Accomplir ce qui me plaît, ne pas tenter de résister à ce qui me plaît, voilà ce qui doit gouverner mon quotidien. Quel masochisme – et quelle illusion sans récompense ni terrestre ni céleste – que de se référer, que dis-je !, d’observer un ordre naturel, une loi, un droit naturel au-dessus de moi, de ployer, et en souriant s’il vous plaît, sous un surmoi dont le daïmôn en permanence me soufflerait de songer à mon prochain et aux entités (famille, entreprise, pays) dans lesquelles je m’insère au quotidien. Voilà ce qui inspire nos lois.
Le fait précède le droit, le fait dicte sa loi au droit et aux principes auxquels un Etat qui veux se dire «de droit» doit se référer. Il n’y a pourtant qu’une branche du droit qui peut légitimement, non pas être assujetti à la conjoncture, à l’environnement, mais tenir compte du contexte social et économique (il n’y a pas lieu d’ajouter : ‘‘et financier’’, ce dernier étant inclus dans l’économie), dont les textes sont en lien de droit avec le contexte de l’actualité, c’est le droit du travail (ou droit social). La raison principale en est que le contrat de travail régit un rapport de force au profit de l’employeur. Il convient donc d’accorder au salarié des ‘‘droits’’ tendant tant faire ce peut à compenser non pas ceux de l’employeur (qui, sous réserves, peut exceptionnellement, pour des motifs économiques nullement discrétionnaires mais vérifiés par les juridictions, être conduit à ne plus pouvoir rémunérer l’employé) mais à amoindrir pour le salarié les conséquences néfastes de l’acte contraint (le licenciement par l’entreprise). Relevons que, depuis plus de vingt ans, la chambre sociale de la cour de cassation, de manière somme toute assez équilibré, a tenu compte à la fois, au bénéfice des sociétés, de la conjoncture économique et, au bénéfice des salariés, de la préservation d’un minimum de niveau de vie.
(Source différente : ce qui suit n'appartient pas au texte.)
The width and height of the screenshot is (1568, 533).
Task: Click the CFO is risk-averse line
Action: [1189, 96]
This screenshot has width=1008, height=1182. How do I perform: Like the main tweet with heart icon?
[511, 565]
Une situation économique idéale n’aura comme critère juridique, comme vérification ultime que cet effet : le caractère moralement, socialement et économiquement inévitable d’une nouvelle loi disposant que la démission sans motif du salarié n’est plus possible, qu’il doit, à l’égal de l’employeur, et pour se séparer de lui, démontrer l’existence d’un motif réel et sérieux rendant impossible le maintien du contrat de travail.
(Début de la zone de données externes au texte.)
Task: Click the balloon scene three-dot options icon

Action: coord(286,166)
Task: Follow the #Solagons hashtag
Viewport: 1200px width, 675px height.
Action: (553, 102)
Ces détours par Diderot et le droit social auront, on l’espère, éclairé le lecteur. Nous voulons bien évidemment en venir à ce constat : si on dénote encore en droit du travail un zeste, un chouiä de tradition, c’est-à-dire en l’occurrence, de sens du contrat entre deux parties, avec leurs obligations réciproques (ce qui n’équivaut pas nécessairement à : égales), ce sens là est devenu complètement absent de certaines branches du droit comme le droit de l’éducation et le droit de la famille. Le fait – une partie des faits, au bénéfice d’une seule des parties – est pris, seul, en compte, sans souci, sans conscience d’aucune nécessités d’aucune sorte autre que le bon plaisir de l’individu. On comprend aisément qu’en démocratie le primat de ce principe, ou précepte, a des conséquences autrement plus dommageables, à la fois pour l’individu qui en pâtit que pour le reste de la société, qu’en monarchie de droit divin.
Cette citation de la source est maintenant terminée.